Any reason why the following PyTorch (3s/epoch) code is so much slower than MXNet's version (~0.6s/epoch)?

I’m also not much of a speed difference between the small MXNet model and the small PyTorch model. I made a few changes to your script:

  1. torch.backends.cudnn.benchmark = True at the top
  2. removed the call to test()
  3. set the data loader to num_workers=6 and pin_memory=False

I ran python3 script-small.py --epochs 30 and time python mnist.py --train --no-lsoftmax --gpu 0 --batch-size 256 --num-epoch 30.

The MXNet took 39 seconds to train 30 epochs. PyTorch took 47 seconds. The difference is largely because the dataloader re-creates the 6 worker processes each epoch. This takes about 200ms each epoch. That’s not significant for most datasets, but MNIST is tiny. I’m running on a NVIDIA GP100 with mxnet-cu90mkl --pre and PyTorch master (which should be the same perf as 0.4)
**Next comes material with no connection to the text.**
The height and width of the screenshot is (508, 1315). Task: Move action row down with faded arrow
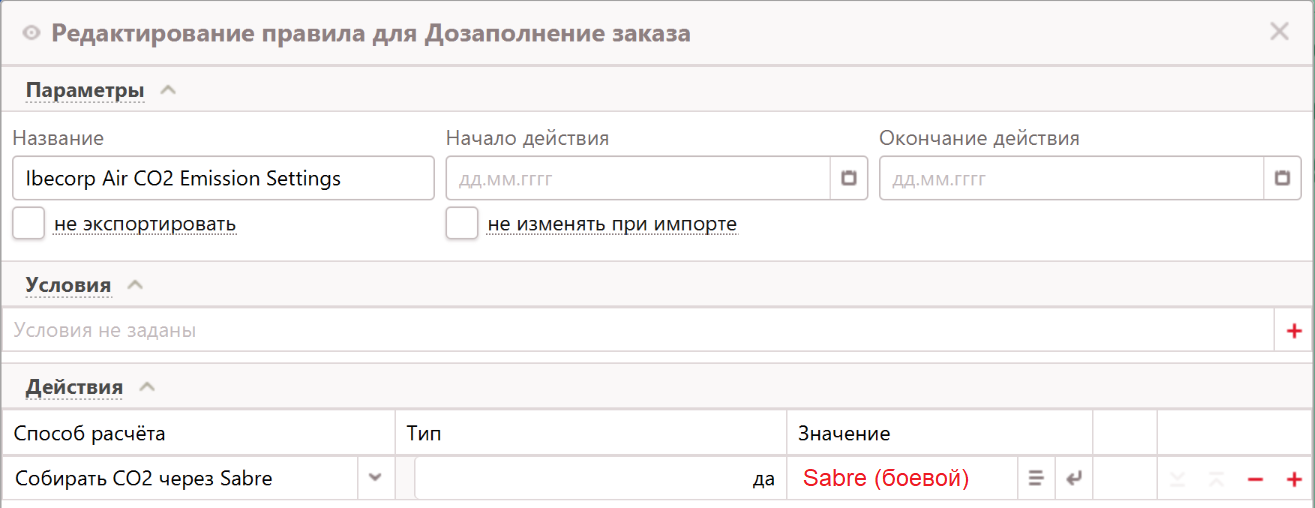click(x=1178, y=479)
I am confused here. You say I’m seeing ~4 seconds per epoch. Then the next post you say 30 epochs take 47 seconds for pytorch. Aren’t these two statements contradictory? I am also getting ~4s per epoch which gives me ~120s in total for 30 epochs (using the same script you use for profiling to ensure no code difference). How are you getting 47s?